TRY IT:
Print each of the lines below without any change, from the line containing "The width and height of the screenshot is (1042, 558)." down to the line containing "center [832, 12].", including both. Leave the pictures out of your answer.

SOURCE INFORMATION:

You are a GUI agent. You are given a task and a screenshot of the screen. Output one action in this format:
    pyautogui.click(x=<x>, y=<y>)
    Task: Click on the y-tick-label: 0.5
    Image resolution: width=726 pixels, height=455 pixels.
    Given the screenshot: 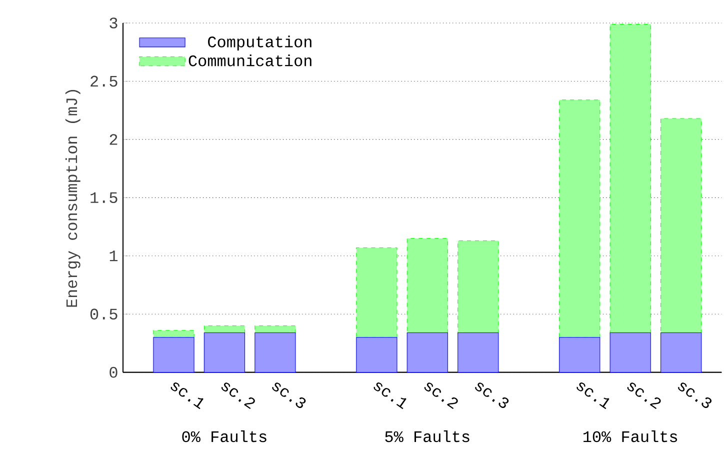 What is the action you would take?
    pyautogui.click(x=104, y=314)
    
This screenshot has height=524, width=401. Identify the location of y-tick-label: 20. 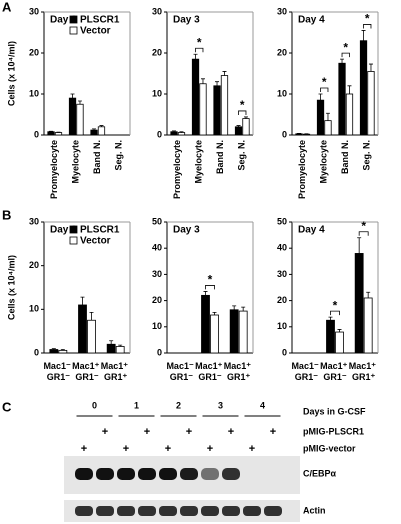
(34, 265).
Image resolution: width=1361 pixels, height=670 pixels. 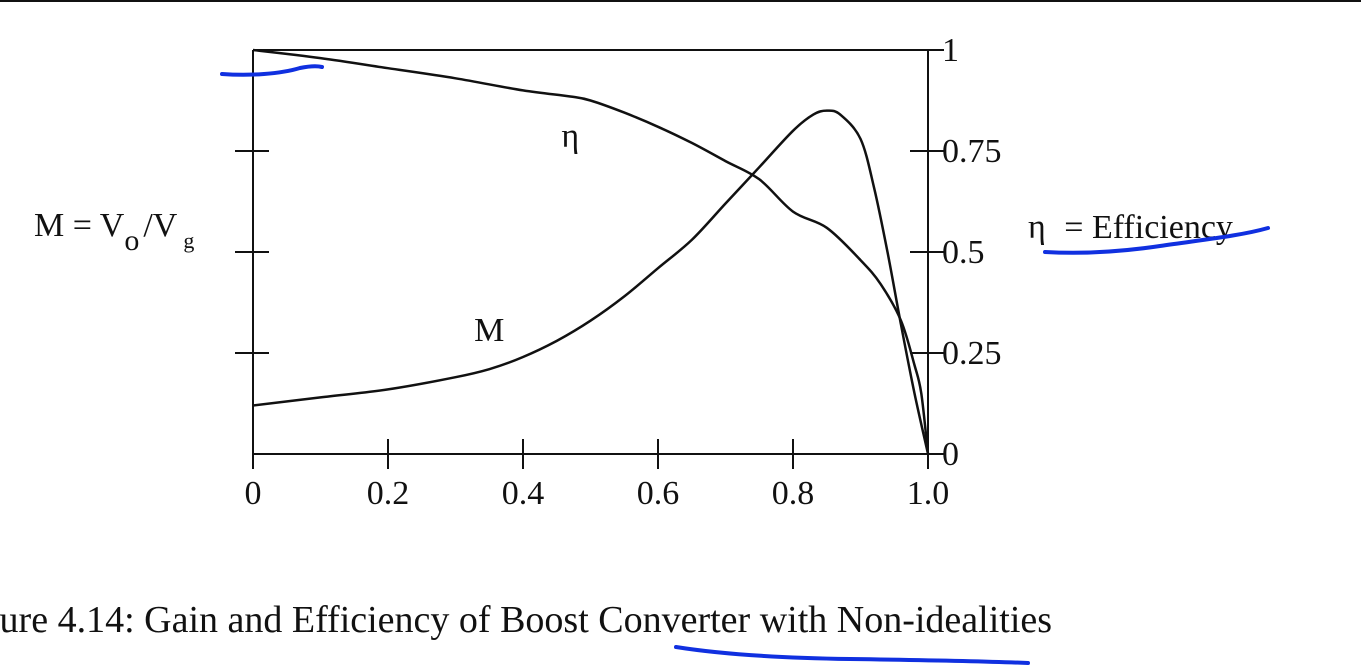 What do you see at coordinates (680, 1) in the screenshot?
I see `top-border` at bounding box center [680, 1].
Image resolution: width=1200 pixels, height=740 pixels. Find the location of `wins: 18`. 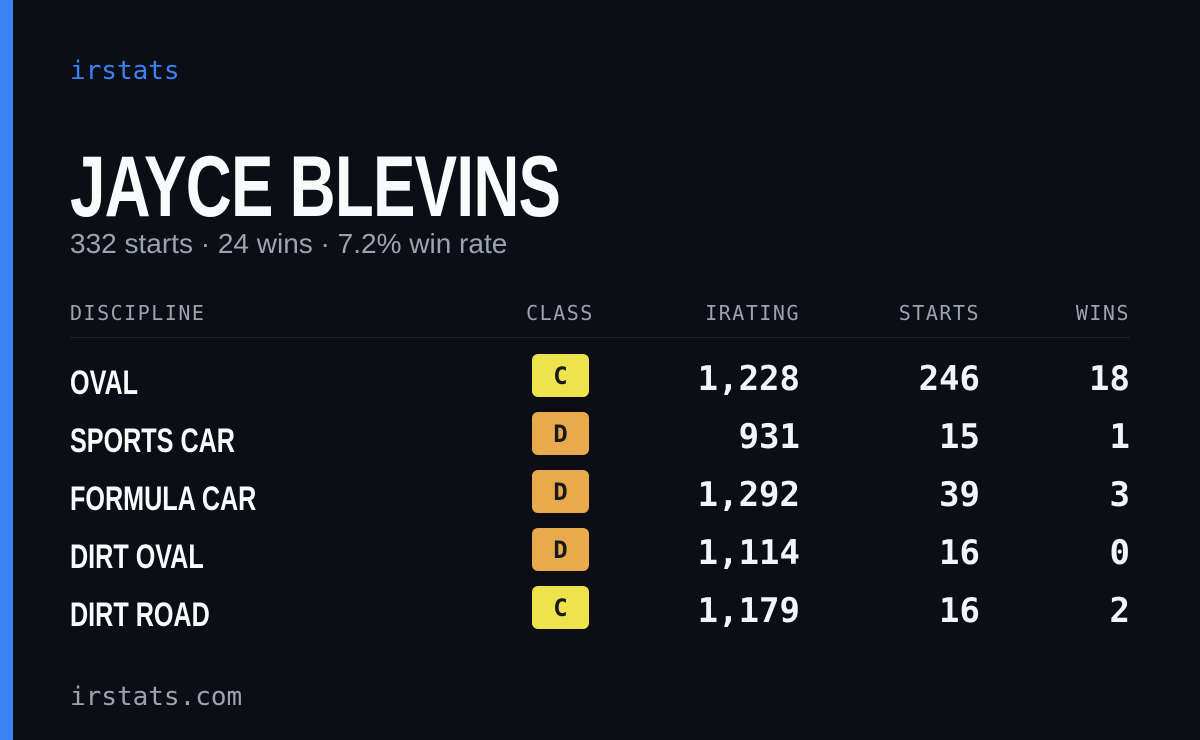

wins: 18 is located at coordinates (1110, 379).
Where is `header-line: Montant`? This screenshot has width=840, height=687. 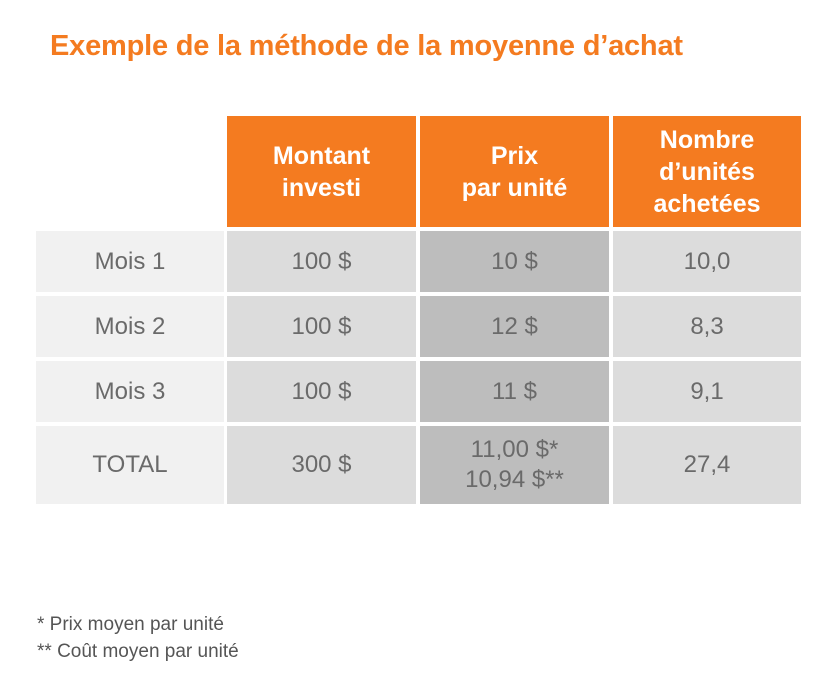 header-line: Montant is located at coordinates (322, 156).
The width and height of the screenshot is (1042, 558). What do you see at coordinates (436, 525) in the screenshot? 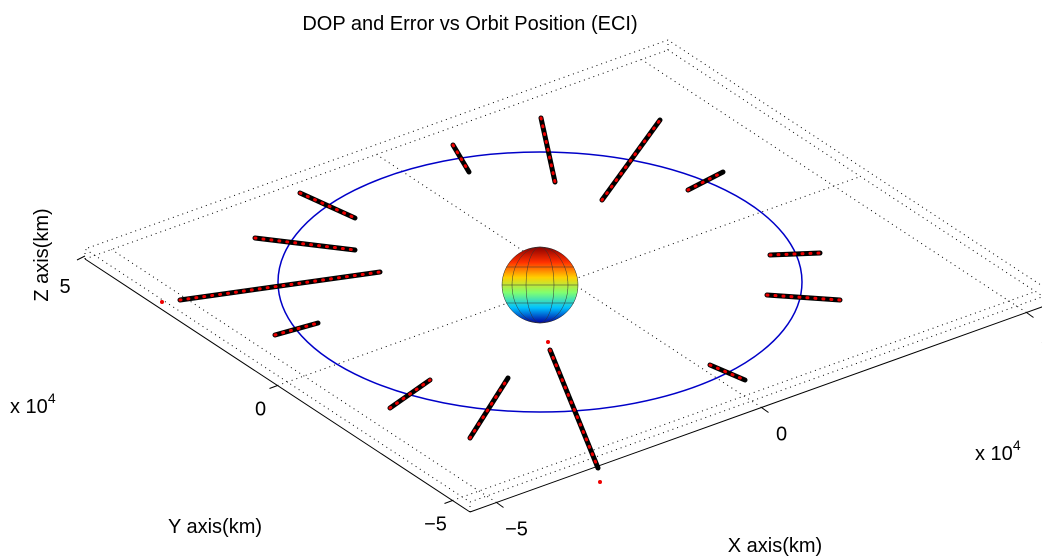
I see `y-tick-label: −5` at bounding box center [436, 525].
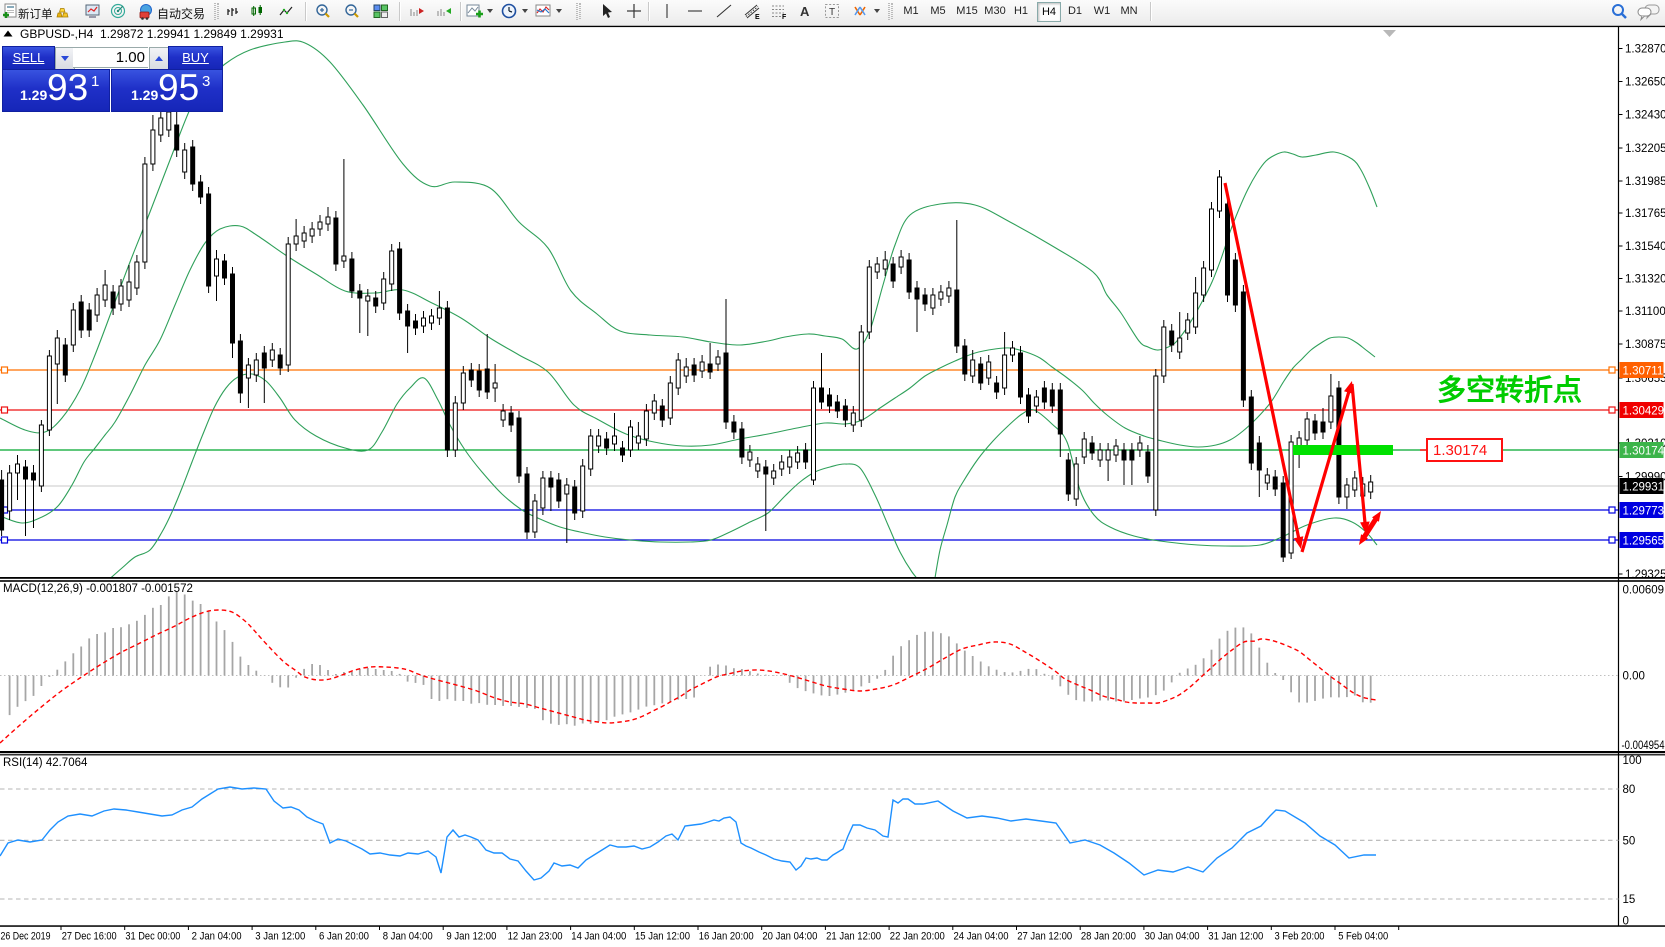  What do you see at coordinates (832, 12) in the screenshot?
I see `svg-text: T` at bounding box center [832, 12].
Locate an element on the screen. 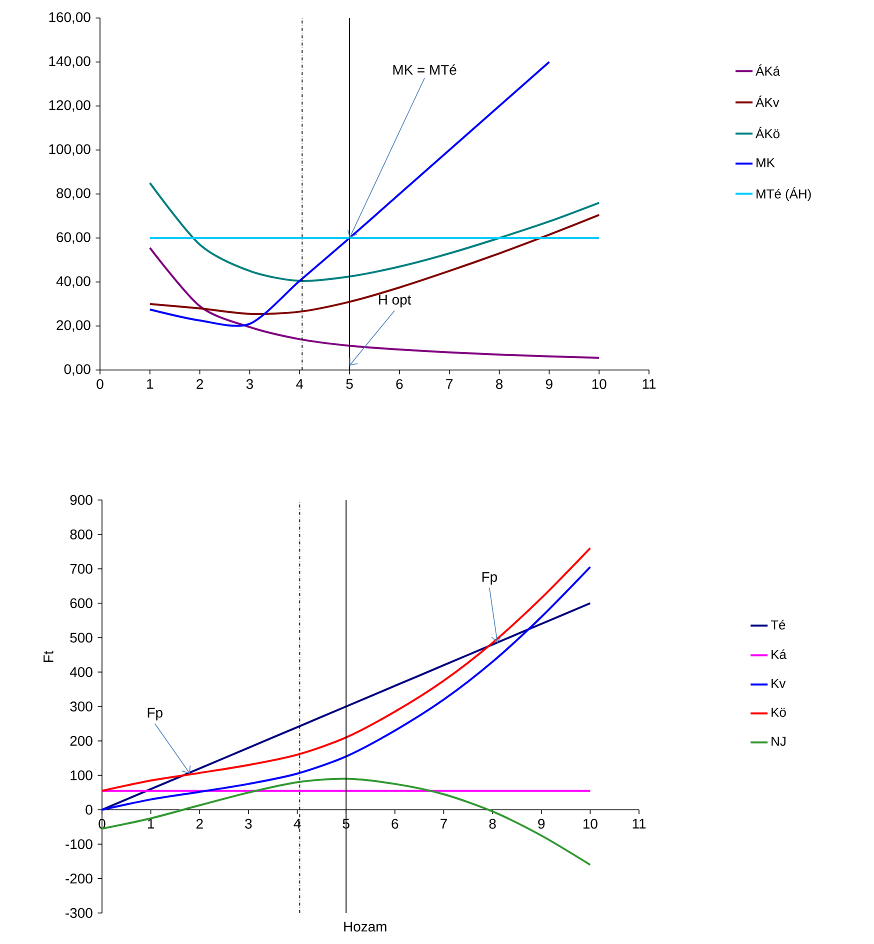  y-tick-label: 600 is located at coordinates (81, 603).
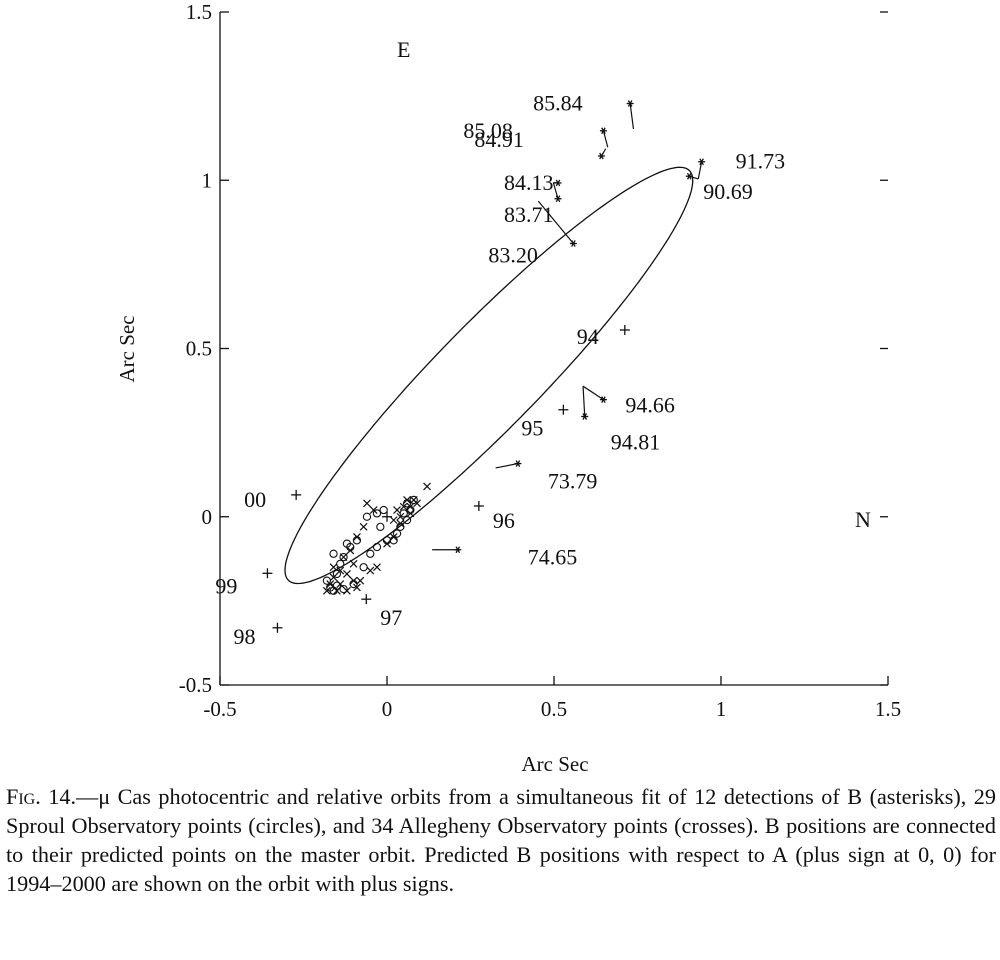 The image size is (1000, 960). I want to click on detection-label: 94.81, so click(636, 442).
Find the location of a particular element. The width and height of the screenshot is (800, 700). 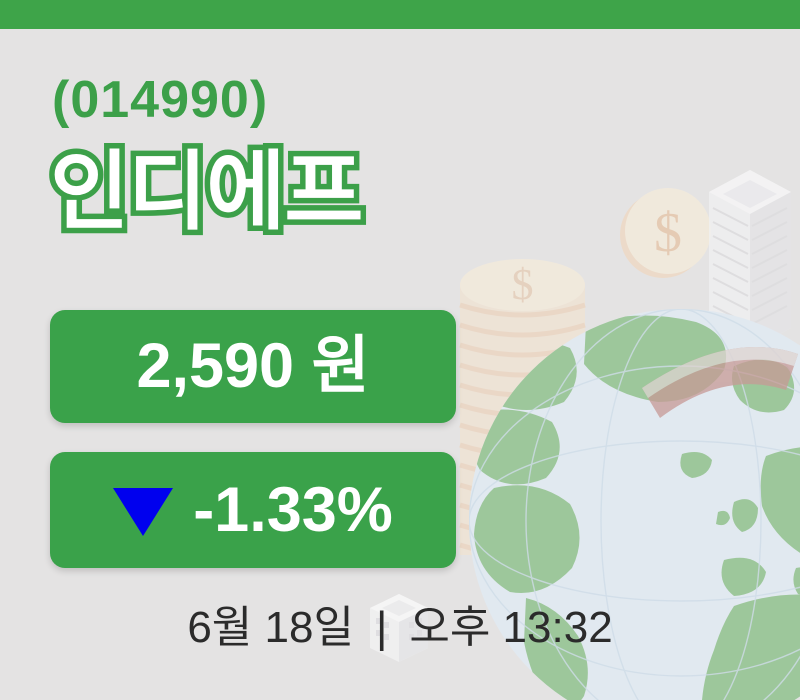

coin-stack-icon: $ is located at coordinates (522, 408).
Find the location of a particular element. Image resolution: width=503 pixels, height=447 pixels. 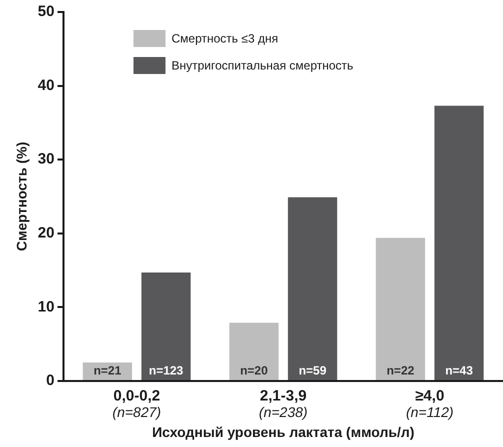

TASK RESPONSE:
The width and height of the screenshot is (1042, 558). What do you see at coordinates (436, 525) in the screenshot? 
I see `y-tick-label: −5` at bounding box center [436, 525].
  What do you see at coordinates (832, 12) in the screenshot?
I see `svg-text: T` at bounding box center [832, 12].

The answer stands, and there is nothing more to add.